Copy the records exactly. Include every line.

--- Input ---

====================

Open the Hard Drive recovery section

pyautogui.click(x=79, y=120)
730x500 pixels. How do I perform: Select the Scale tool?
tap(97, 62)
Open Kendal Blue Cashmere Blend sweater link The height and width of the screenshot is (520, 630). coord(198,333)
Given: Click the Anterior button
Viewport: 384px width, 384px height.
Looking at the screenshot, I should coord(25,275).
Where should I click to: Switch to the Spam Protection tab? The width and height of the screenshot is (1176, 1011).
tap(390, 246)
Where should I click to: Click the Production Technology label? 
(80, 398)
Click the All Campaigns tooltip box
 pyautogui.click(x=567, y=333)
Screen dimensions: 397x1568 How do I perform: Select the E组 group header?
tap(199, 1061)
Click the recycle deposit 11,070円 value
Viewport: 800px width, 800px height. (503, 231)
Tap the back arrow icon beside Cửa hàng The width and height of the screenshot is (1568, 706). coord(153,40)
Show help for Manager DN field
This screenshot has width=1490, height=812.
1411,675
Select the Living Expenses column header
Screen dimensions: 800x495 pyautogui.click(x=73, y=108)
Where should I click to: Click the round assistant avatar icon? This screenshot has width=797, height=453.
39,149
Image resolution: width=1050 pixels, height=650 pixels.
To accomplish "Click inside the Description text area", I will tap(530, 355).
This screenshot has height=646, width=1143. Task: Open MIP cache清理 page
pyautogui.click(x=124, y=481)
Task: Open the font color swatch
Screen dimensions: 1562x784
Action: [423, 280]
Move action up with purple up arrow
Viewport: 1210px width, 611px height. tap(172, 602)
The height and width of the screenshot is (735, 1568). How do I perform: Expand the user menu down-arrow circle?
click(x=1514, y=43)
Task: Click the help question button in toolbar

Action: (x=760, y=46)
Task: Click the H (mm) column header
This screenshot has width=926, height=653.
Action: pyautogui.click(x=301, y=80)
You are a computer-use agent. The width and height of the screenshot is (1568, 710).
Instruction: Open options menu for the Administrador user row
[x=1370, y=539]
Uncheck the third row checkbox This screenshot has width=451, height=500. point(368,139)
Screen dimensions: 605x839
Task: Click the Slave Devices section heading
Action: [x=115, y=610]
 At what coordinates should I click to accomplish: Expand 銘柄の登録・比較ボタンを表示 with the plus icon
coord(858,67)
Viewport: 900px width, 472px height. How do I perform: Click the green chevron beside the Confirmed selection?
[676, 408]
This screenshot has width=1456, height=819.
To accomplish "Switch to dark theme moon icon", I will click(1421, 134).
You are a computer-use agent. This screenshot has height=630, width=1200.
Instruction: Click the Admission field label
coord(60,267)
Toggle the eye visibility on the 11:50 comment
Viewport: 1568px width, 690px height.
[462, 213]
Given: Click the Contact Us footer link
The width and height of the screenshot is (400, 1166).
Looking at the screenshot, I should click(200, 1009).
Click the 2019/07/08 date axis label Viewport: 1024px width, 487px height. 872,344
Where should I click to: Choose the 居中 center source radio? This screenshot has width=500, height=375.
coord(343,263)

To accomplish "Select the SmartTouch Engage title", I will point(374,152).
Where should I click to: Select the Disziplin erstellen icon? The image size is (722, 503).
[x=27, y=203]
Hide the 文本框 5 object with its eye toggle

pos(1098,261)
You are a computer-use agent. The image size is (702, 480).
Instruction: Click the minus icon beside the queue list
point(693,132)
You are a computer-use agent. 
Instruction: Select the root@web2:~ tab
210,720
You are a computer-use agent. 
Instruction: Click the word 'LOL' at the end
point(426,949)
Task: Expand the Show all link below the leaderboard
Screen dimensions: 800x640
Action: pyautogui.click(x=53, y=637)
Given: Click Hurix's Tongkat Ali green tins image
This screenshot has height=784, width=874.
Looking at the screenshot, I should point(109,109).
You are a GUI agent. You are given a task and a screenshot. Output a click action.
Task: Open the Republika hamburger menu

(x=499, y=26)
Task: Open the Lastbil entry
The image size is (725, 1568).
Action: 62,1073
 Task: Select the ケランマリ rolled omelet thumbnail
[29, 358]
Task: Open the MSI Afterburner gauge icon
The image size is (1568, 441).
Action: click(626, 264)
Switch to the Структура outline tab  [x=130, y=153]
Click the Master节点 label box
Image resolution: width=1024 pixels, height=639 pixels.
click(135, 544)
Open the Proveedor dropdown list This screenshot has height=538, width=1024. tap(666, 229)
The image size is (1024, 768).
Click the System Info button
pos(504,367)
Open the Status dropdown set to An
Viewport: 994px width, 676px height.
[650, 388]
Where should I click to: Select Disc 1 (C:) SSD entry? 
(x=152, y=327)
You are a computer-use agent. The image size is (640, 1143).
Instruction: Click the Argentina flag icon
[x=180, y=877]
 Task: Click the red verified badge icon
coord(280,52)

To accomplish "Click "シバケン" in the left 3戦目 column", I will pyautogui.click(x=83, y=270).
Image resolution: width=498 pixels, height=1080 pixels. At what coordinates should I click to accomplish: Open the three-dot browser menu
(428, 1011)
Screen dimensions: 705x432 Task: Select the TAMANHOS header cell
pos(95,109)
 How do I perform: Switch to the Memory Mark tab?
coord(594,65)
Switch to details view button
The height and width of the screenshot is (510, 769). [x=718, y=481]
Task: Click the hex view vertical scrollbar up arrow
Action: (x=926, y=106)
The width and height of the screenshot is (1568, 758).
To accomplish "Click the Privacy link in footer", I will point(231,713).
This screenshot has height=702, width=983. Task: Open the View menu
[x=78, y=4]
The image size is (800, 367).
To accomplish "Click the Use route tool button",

====================

--- Your response ---
Open the Hard Drive recovery section

pyautogui.click(x=79, y=120)
730x500 pixels. How do I perform: Select the Scale tool?
tap(97, 62)
Open Kendal Blue Cashmere Blend sweater link The height and width of the screenshot is (520, 630). coord(198,333)
Given: Click the Anterior button
Viewport: 384px width, 384px height.
Looking at the screenshot, I should coord(25,275).
Where should I click to: Switch to the Spam Protection tab? The width and height of the screenshot is (1176, 1011).
tap(390, 246)
Where should I click to: Click the Production Technology label? 
(80, 398)
Click the All Campaigns tooltip box
 pyautogui.click(x=567, y=333)
Screen dimensions: 397x1568 How do I perform: Select the E组 group header?
tap(199, 1061)
Click the recycle deposit 11,070円 value
Viewport: 800px width, 800px height. (503, 231)
Tap the back arrow icon beside Cửa hàng The width and height of the screenshot is (1568, 706). coord(153,40)
Show help for Manager DN field
This screenshot has width=1490, height=812.
1411,675
Select the Living Expenses column header
Screen dimensions: 800x495 pyautogui.click(x=73, y=108)
Where should I click to: Click the round assistant avatar icon? This screenshot has width=797, height=453.
39,149
Image resolution: width=1050 pixels, height=650 pixels.
To accomplish "Click inside the Description text area", I will tap(530, 355).
This screenshot has height=646, width=1143. Task: Open MIP cache清理 page
pyautogui.click(x=124, y=481)
Task: Open the font color swatch
Screen dimensions: 1562x784
Action: [423, 280]
Move action up with purple up arrow
Viewport: 1210px width, 611px height. tap(172, 602)
The height and width of the screenshot is (735, 1568). How do I perform: Expand the user menu down-arrow circle?
click(x=1514, y=43)
Task: Click the help question button in toolbar

Action: (x=760, y=46)
Task: Click the H (mm) column header
This screenshot has width=926, height=653.
Action: pyautogui.click(x=301, y=80)
You are a computer-use agent. The width and height of the screenshot is (1568, 710).
Instruction: Open options menu for the Administrador user row
[x=1370, y=539]
Uncheck the third row checkbox This screenshot has width=451, height=500. point(368,139)
Screen dimensions: 605x839
Task: Click the Slave Devices section heading
Action: [x=115, y=610]
 At what coordinates should I click to accomplish: Expand 銘柄の登録・比較ボタンを表示 with the plus icon
coord(858,67)
Viewport: 900px width, 472px height. How do I perform: Click the green chevron beside the Confirmed selection?
[676, 408]
This screenshot has width=1456, height=819.
To accomplish "Switch to dark theme moon icon", I will click(1421, 134).
You are a computer-use agent. This screenshot has height=630, width=1200.
Instruction: Click the Admission field label
coord(60,267)
Toggle the eye visibility on the 11:50 comment
Viewport: 1568px width, 690px height.
[462, 213]
Given: Click the Contact Us footer link
The width and height of the screenshot is (400, 1166).
Looking at the screenshot, I should click(200, 1009).
Click the 2019/07/08 date axis label Viewport: 1024px width, 487px height. 872,344
Where should I click to: Choose the 居中 center source radio? This screenshot has width=500, height=375.
coord(343,263)

To accomplish "Select the SmartTouch Engage title", I will point(374,152).
Where should I click to: Select the Disziplin erstellen icon? The image size is (722, 503).
[x=27, y=203]
Hide the 文本框 5 object with its eye toggle

pos(1098,261)
You are a computer-use agent. The image size is (702, 480).
Instruction: Click the minus icon beside the queue list
point(693,132)
You are a computer-use agent. 
Instruction: Select the root@web2:~ tab
210,720
You are a computer-use agent. 
Instruction: Click the word 'LOL' at the end
point(426,949)
Task: Expand the Show all link below the leaderboard
Screen dimensions: 800x640
Action: pyautogui.click(x=53, y=637)
Given: Click Hurix's Tongkat Ali green tins image
This screenshot has height=784, width=874.
Looking at the screenshot, I should point(109,109).
You are a GUI agent. You are given a task and a screenshot. Output a click action.
Task: Open the Republika hamburger menu

(x=499, y=26)
Task: Open the Lastbil entry
The image size is (725, 1568).
Action: 62,1073
 Task: Select the ケランマリ rolled omelet thumbnail
[29, 358]
Task: Open the MSI Afterburner gauge icon
The image size is (1568, 441).
Action: click(626, 264)
Switch to the Структура outline tab  [x=130, y=153]
Click the Master节点 label box
Image resolution: width=1024 pixels, height=639 pixels.
click(135, 544)
Open the Proveedor dropdown list This screenshot has height=538, width=1024. tap(666, 229)
The image size is (1024, 768).
Click the System Info button
pos(504,367)
Open the Status dropdown set to An
Viewport: 994px width, 676px height.
[650, 388]
Where should I click to: Select Disc 1 (C:) SSD entry? 
(x=152, y=327)
You are a computer-use agent. The image size is (640, 1143).
Instruction: Click the Argentina flag icon
[x=180, y=877]
 Task: Click the red verified badge icon
coord(280,52)

To accomplish "Click "シバケン" in the left 3戦目 column", I will pyautogui.click(x=83, y=270).
Image resolution: width=498 pixels, height=1080 pixels. At what coordinates should I click to accomplish: Open the three-dot browser menu
(428, 1011)
Screen dimensions: 705x432 Task: Select the TAMANHOS header cell
pos(95,109)
 How do I perform: Switch to the Memory Mark tab?
coord(594,65)
Switch to details view button
The height and width of the screenshot is (510, 769). [x=718, y=481]
Task: Click the hex view vertical scrollbar up arrow
Action: (x=926, y=106)
The width and height of the screenshot is (1568, 758).
To accomplish "Click the Privacy link in footer", I will point(231,713).
This screenshot has height=702, width=983. Task: Open the View menu
[x=78, y=4]
The image size is (800, 367).
To accomplish "Click the Use route tool button",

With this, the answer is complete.